Thanks Bob. As we reported yesterday, fourth quarter sales were $191 million, a 13% increase from the prior year period. For the year, sales were up 24% to $763.1 million. Adjusted EPS for the quarter was up 35% to $0.58 per diluted share and up 71% for the year to $2.34 per diluted share. Regarding other key financial measures, segment operating income was up 17% to $48.5 million for the quarter and for the year was up 46% to $199.4 million.
Adjusted EBITDA, which is a key financial measure in our credit agreement, was up 16% to $62.1 million for the quarter and up 36% to $250.8 million for the year. Interest expense was $2.8 million lower in the quarter than a year ago and $12.3 million less for the full year which reflects the refinancing and reduction of debt we achieved in the fourth quarter of 2010. CapEx was approximately $45 million in the quarter and $156 million for the full year.
All of our projects remain on schedule. As expected, with several capacity expansions underway, we experienced additional costs associated with these investments: mainly utilities, employee hiring and training, and qualifying new equipment. Since many of these costs are already imbedded in our financials, we'll begin to experience the benefit from these expansions and the substantial operating leverage associated with growing sales as capacity ramps up.
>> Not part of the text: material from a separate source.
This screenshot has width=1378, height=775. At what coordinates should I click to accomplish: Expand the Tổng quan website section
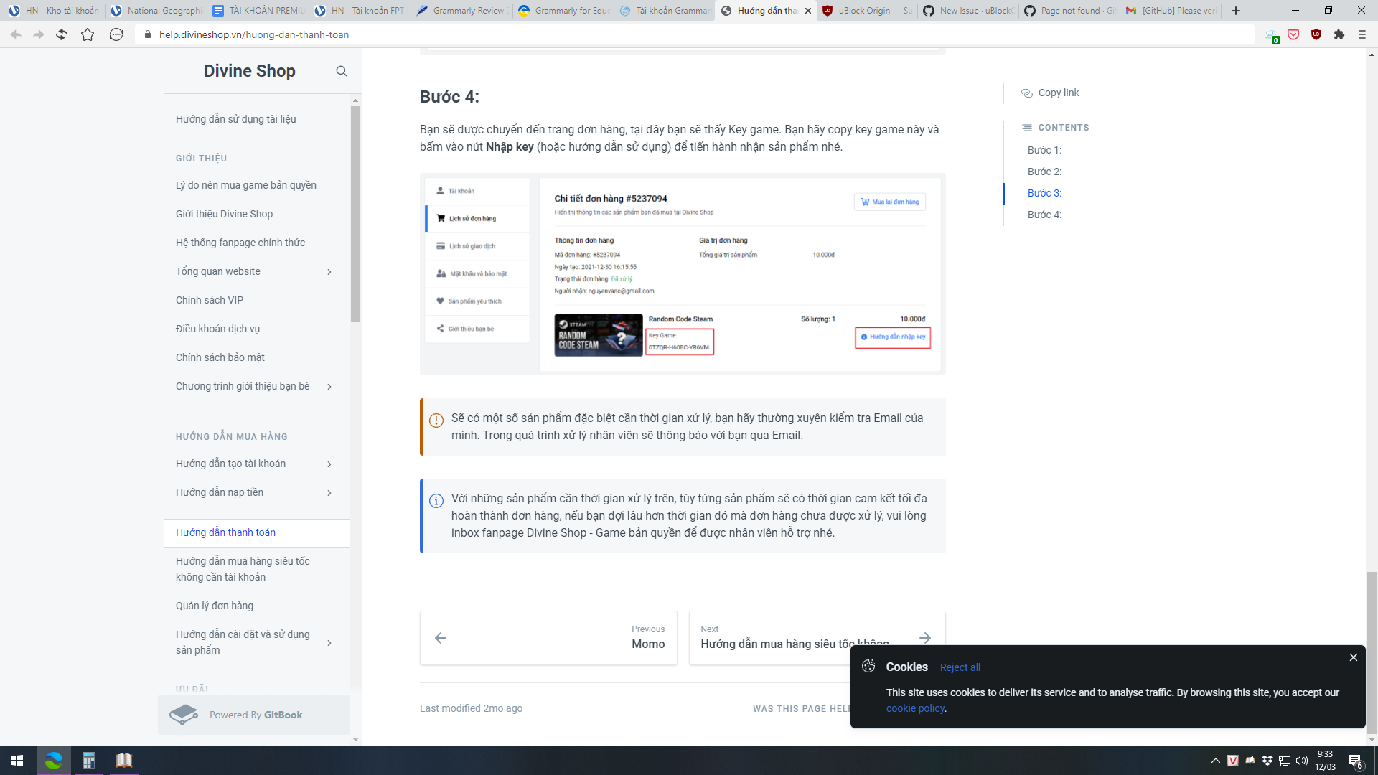330,271
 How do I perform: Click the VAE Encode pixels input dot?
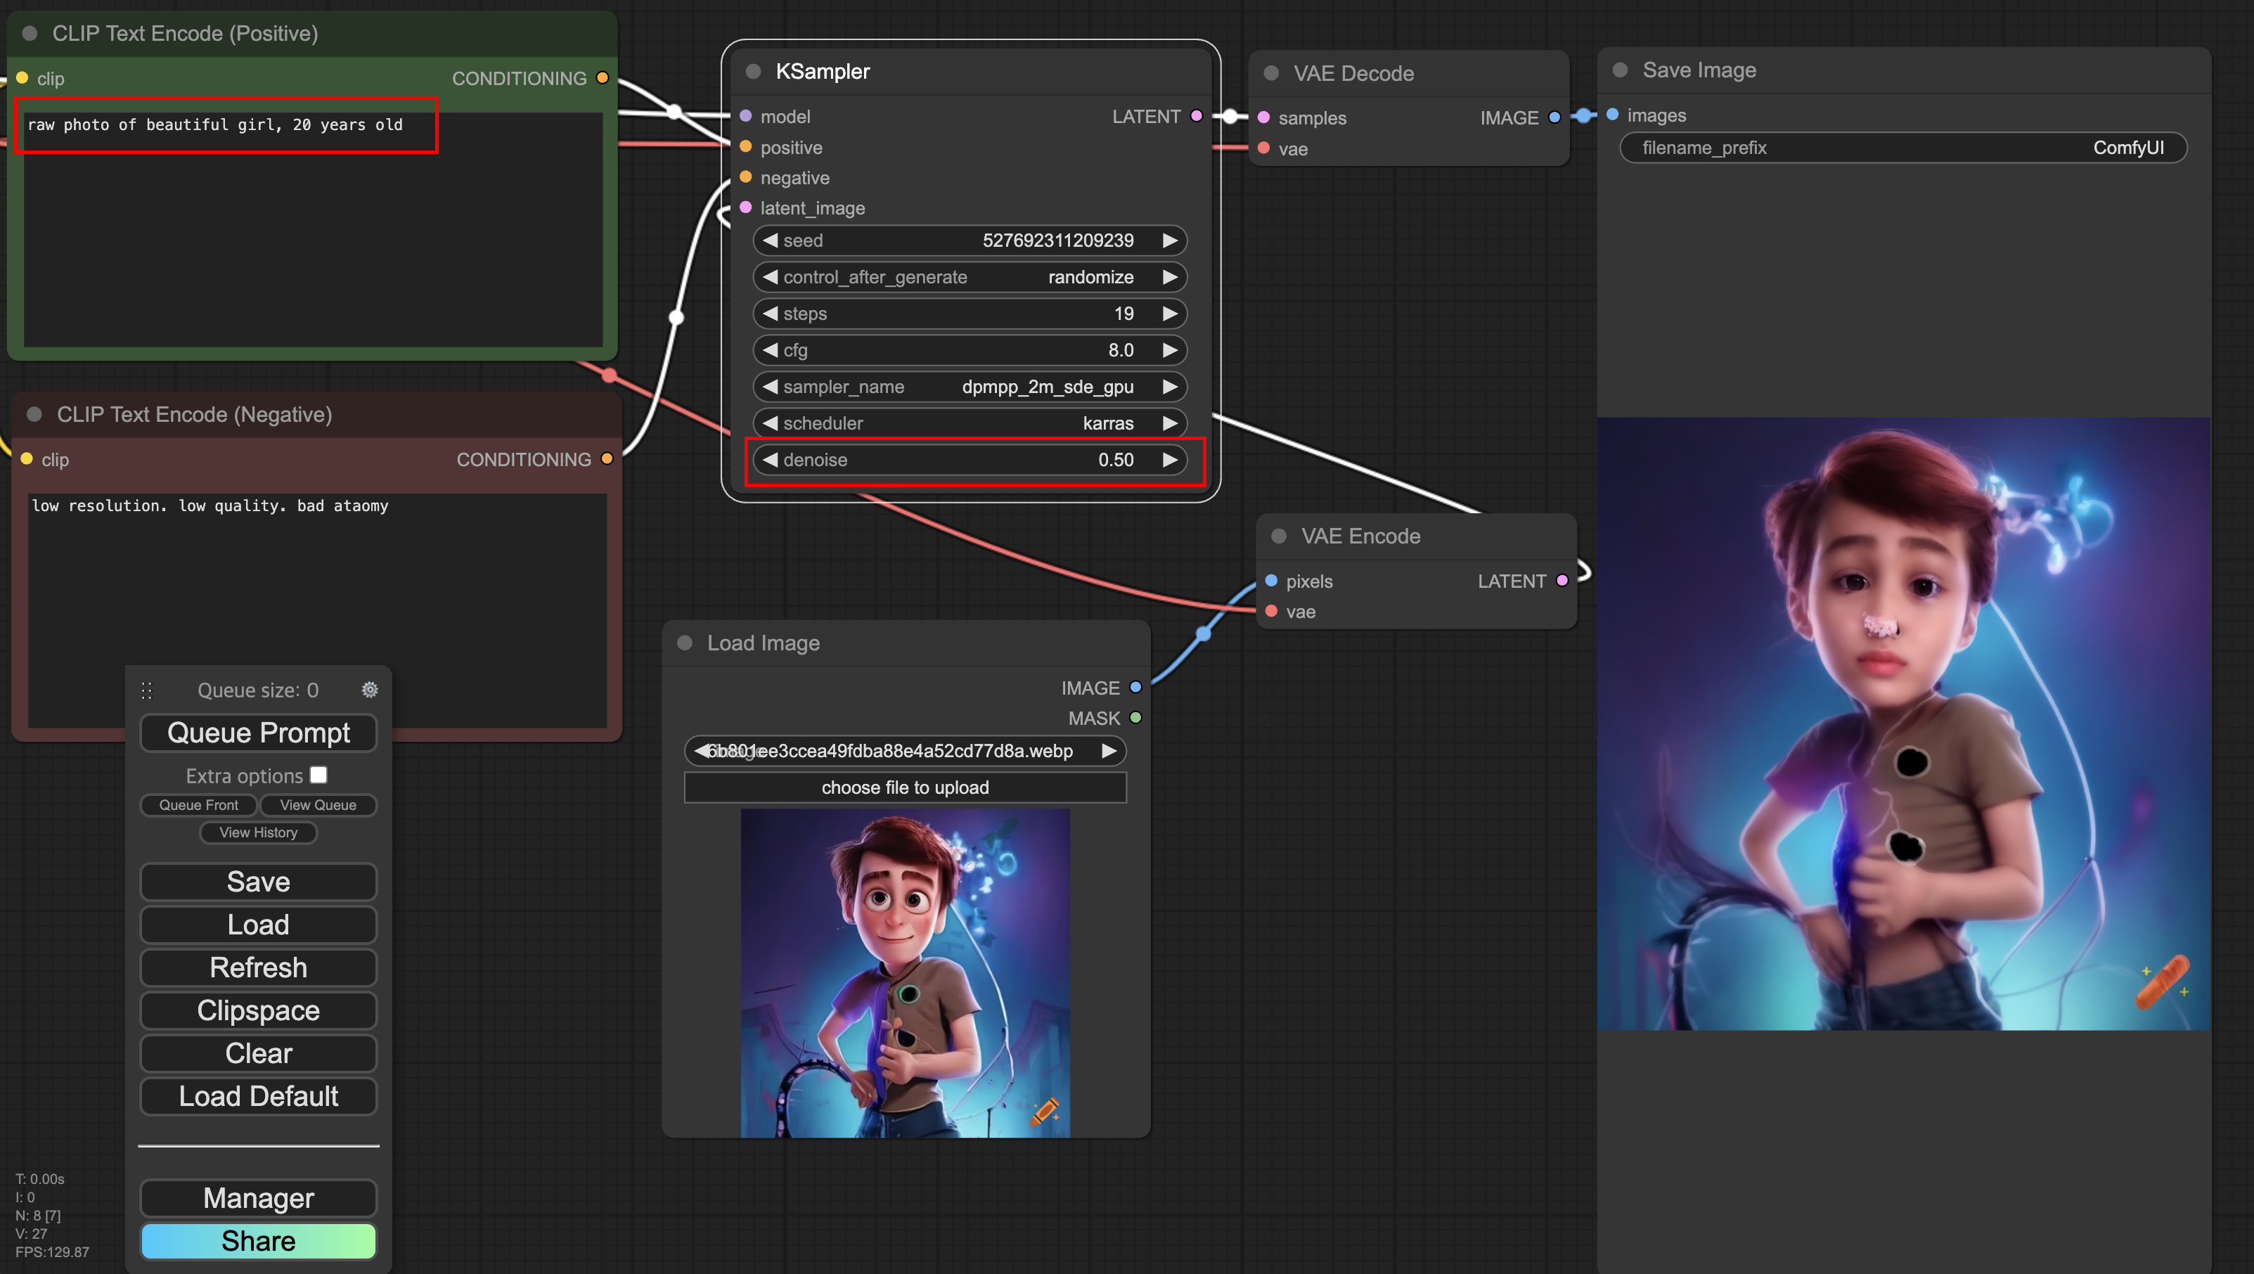coord(1271,580)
Now, moving on the segment results. As we have already informed you, with the significant growth in the lithium battery separators, our intention is to be more transparent about the progress and magnitude of this growth opportunity. As a result, we separated the Energy Storage business into two reporting segments, Transportation and Industrial, which of course is lead-acid battery separators and electronics and EDVs, which is the lithium battery separator business.